THEMIS: a cfDNA Methylome & Fragmentome Tool

The multimodal epigenetic characterization of cell-free DNA (cfDNA) in blood plasma (from "liquid biopsies") could improve minimally invasive approaches to early cancer detection and reduce treatment morbidity/mortality. One way forward involves the integrative profiling of cfDNA methylome and fragmentome data, which remains technologically challenging; however, a recent study from Vaisvila et al. that reported the development of enzymatic methyl-seq (EM-seq) (Vaisvila et al.) supported a sensitive and non-destructive means of detecting DNA methylation (as opposed to conventional bisulfite-based methylation sequencing; Tanaka and Okamoto) while simultaneously evaluating fragmentation.
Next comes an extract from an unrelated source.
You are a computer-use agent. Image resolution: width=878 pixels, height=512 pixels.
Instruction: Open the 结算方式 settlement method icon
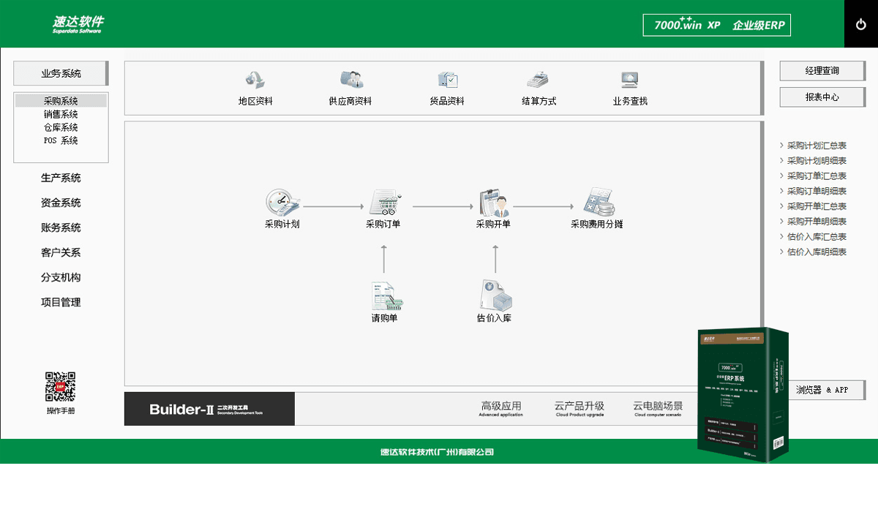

News of this newly developed protocol prompted researchers guided by Fengwei Tan and Shugeng Gao (Chinese Academy of Medical Sciences and Peking Union Medical College) to adapt EM-seq to analyze the small amounts of cfDNA generally obtained from the blood plasma of cancer patients. In their new study in Nature Communications (Bie and Wange et al.), the Tan and Gao groups now report how the integration of crucial tumor genetic and epigenetic characteristics defined through the analysis of cfDNA supported the development and validation of "THEMIS" or "THorough Epigenetic Marker Integration Solution" as a multicancer detection test that facilitates sensitive and accurate early detection.

To develop THEMIS, Bie and Wange et al. applied shallow whole-methylome sequencing to plasma samples isolated during a multicenter, case-control, observational MONITOR (Multi-Omics Noninvasive Inspection of TumOr Risk) study that involved seven common cancer types (780 patients) and healthy controls (497 patients). As the mild enzymatic reactions minimized DNA damage during the analysis of cfDNA methylation, the team could integrate the simultaneous profiling of multiple types of cancer genomic features - fragmentation and copy number alteration - to enhance cancer detection. They also developed computational methods that extracted DNA methylation (Allen Chan et al.), fragment size (Cristiano et al.), copy number alterations (Leary et al.), and fragment end motif (Jiang et al.) cancer-associated features from the plasma cfDNA genome to then construct an ensemble machine learning classifier (THEMIS) that distinguished cancer patients from healthy controls with high sensitivity.

The team first analyzed associations among fragmentation, methylation, and copy number alteration profiles in the plasma cfDNA genome of healthy controls and colorectal cancer samples to investigate whether multimodal genomic features generate complementary signals in cancer detection. Overall, the modest-to-weak associations between multimodal genomic features suggest that they provide concordant and complementary information, implying that integrative analyses may enhance the detection power of cancer-associated signals.

The team next applied whole-methylome sequencing via EM-seq to plasma cfDNA samples from all cancer patients and healthy controls of the MONITOR study to develop and validate computational approaches for multicancer detection. Encouragingly, data on each detected feature separated cancer patients from healthy controls, supporting their utility in cancer detection. While late-stage samples displayed more apparent cancer-type clustering than early-stage samples (which suffer from lower levels of cfDNA), the data still separated early-stage cancers from healthy controls.

The authors subsequently applied machine learning methods to the cfDNA-derived data to increase the sensitivity of cancer detection, capture weak tumor signals more sensitively, and avoid problems related to technical and biological noise, and then constructed the ensemble THEMIS classifier to boost the performance of their multicancer detection model. Encouragingly, the application of THEMIS reduced the number of healthy individuals misclassified as cancer patients and increased the number of correctly identified cancer patients, which confirmed the author's hypothesis that integrative analysis of multimodal cancer genomic features would improve the detection specificity and sensitivity over profiling individual features alone. THEMIS consistently and accurately detected seven cancer types in early-stage cancer patients, achieving high sensitivity across disease types and stages; however, prediction score and detection sensitivity increased with increasing clinical stage (as occurred for individual modalities).

Finally, and perhaps most interestingly, the team also profiled plasma cfDNA methylation and fragmentation patterns at cancer tissue-specific accessible chromatin regions, which allowed the accurate localization of the tissue origin of cancer signals, which represents a crucial component of a multicancer test to guide follow-up diagnostic workups.